(Saved data entries)
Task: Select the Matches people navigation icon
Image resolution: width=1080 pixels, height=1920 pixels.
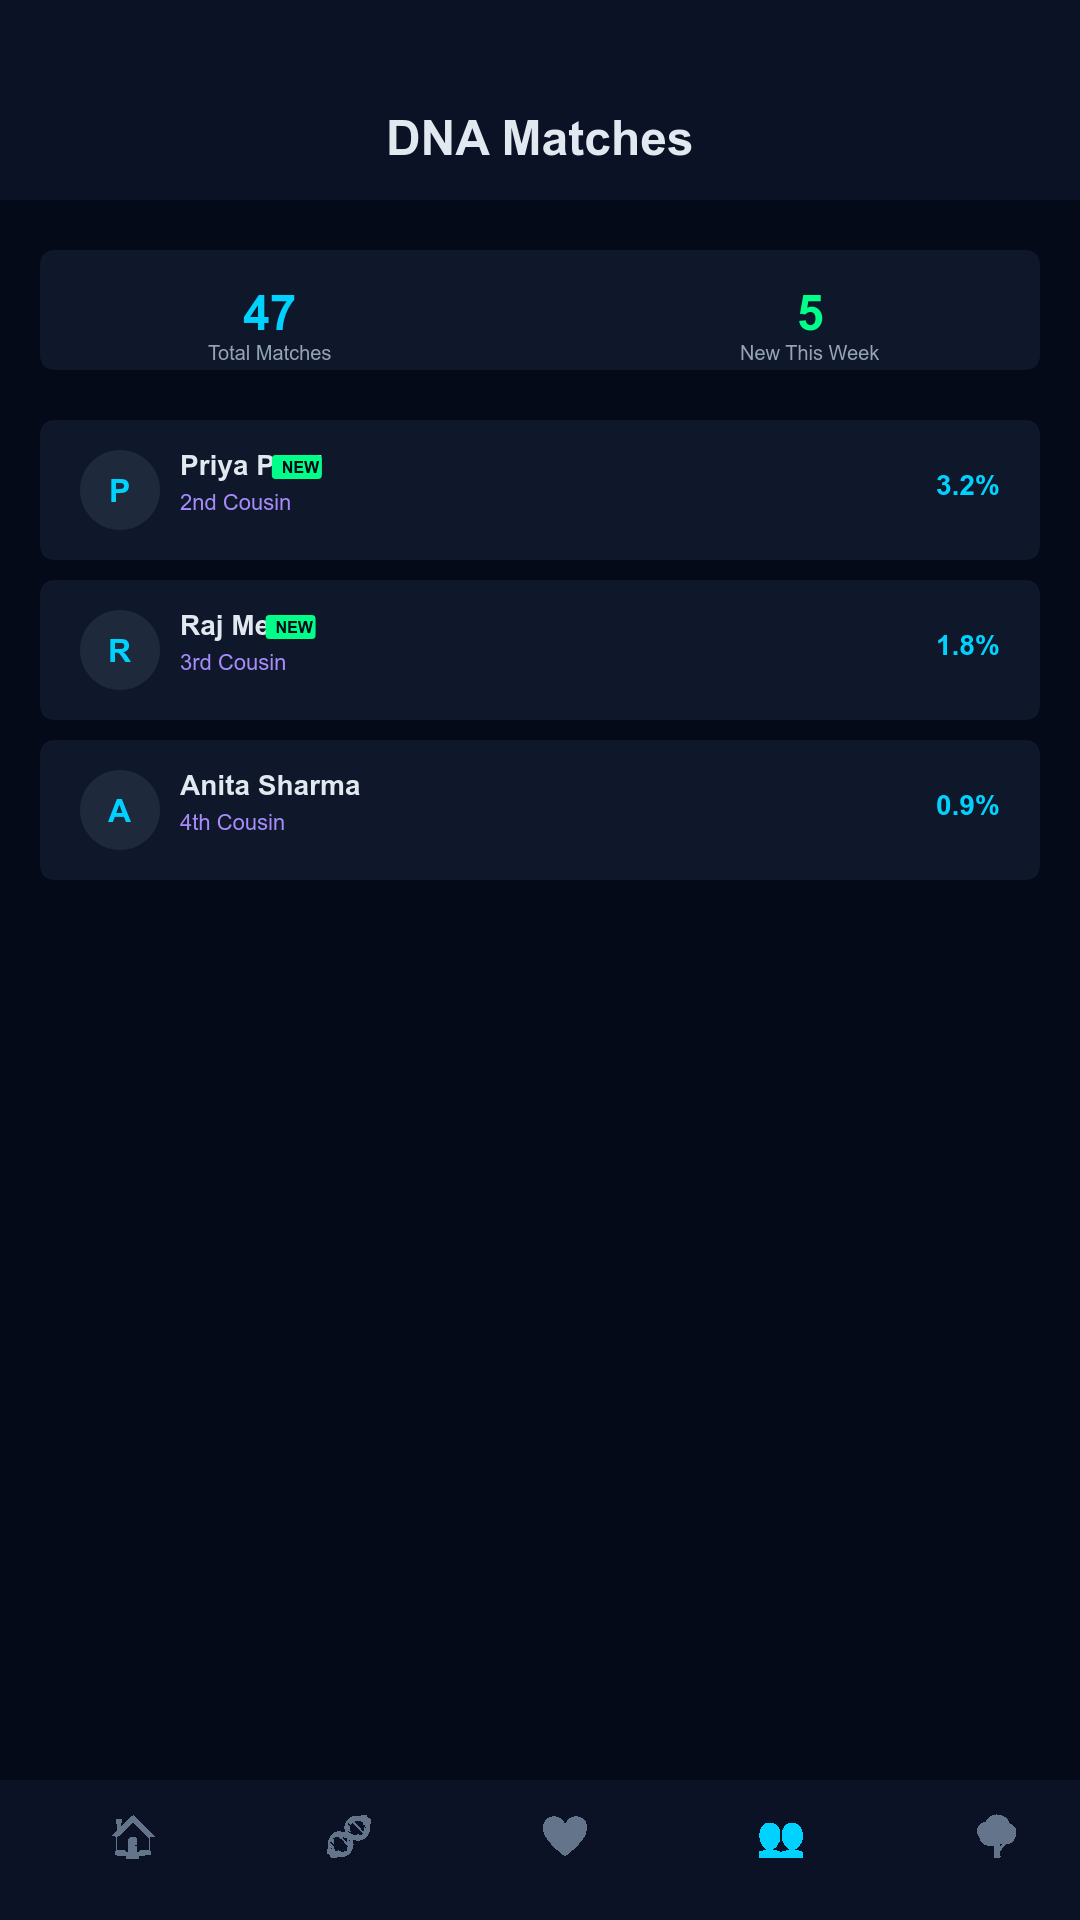Action: coord(781,1837)
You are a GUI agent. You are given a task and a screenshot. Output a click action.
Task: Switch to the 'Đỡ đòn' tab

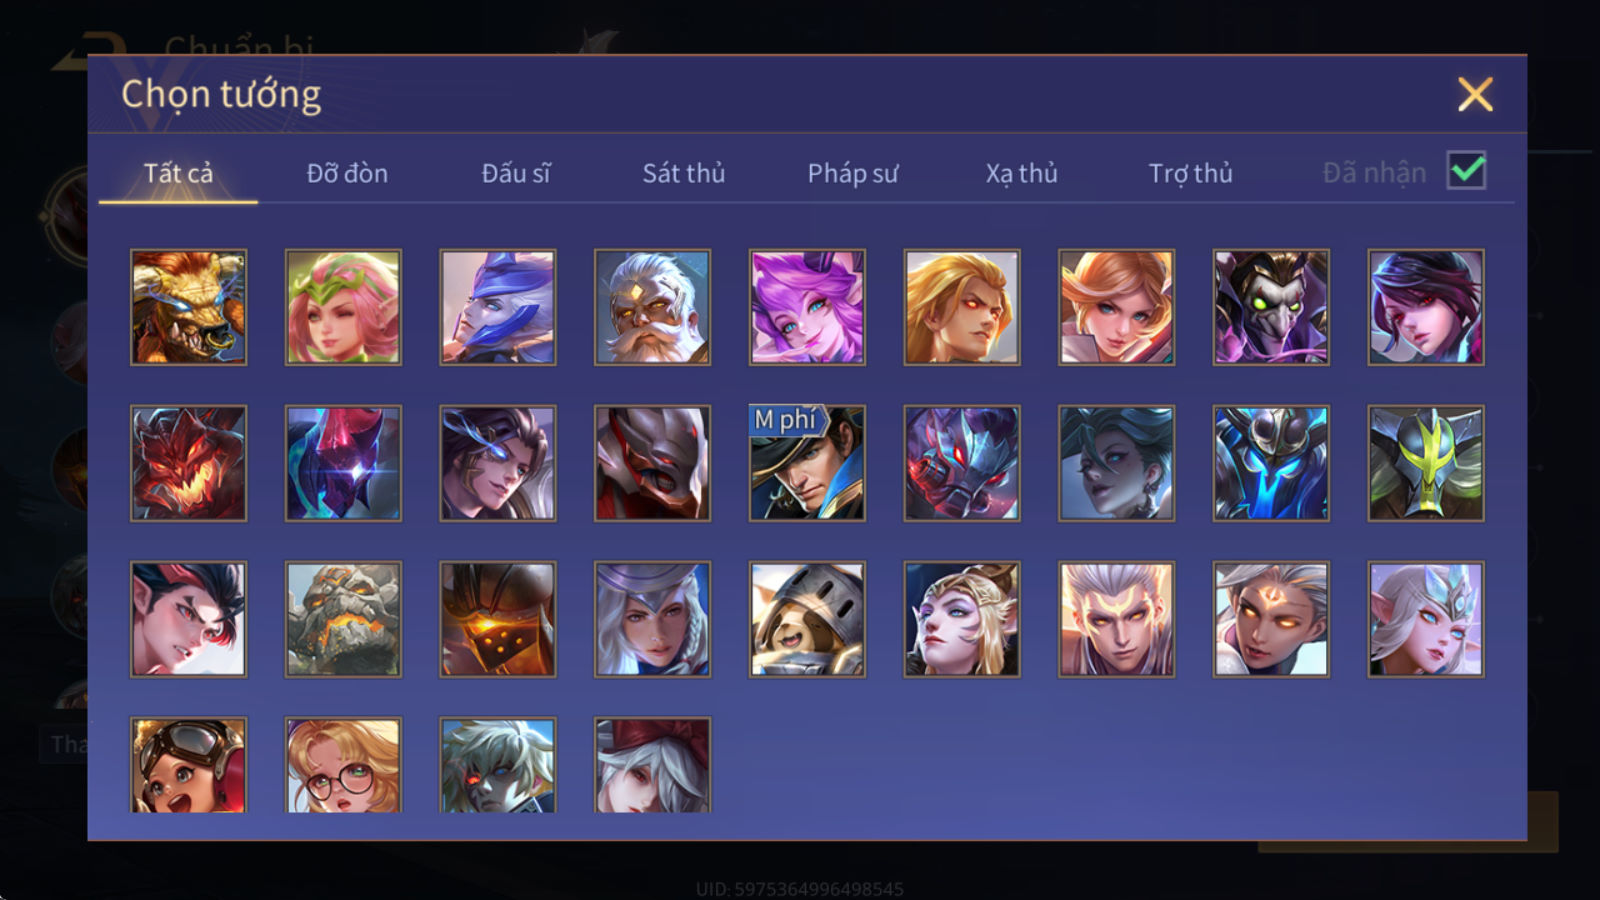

▶ _WHAT IS NEEDED_
Copy the data verbatim, skipping any image it holds.

▶ _SOLUTION FOR THIS PROBLEM_
Task: Select the Matches people navigation icon
Image resolution: width=1080 pixels, height=1920 pixels.
Action: coord(781,1837)
You are a GUI agent. You are given a task and a screenshot. Output a click action.
Task: Switch to the 'Đỡ đòn' tab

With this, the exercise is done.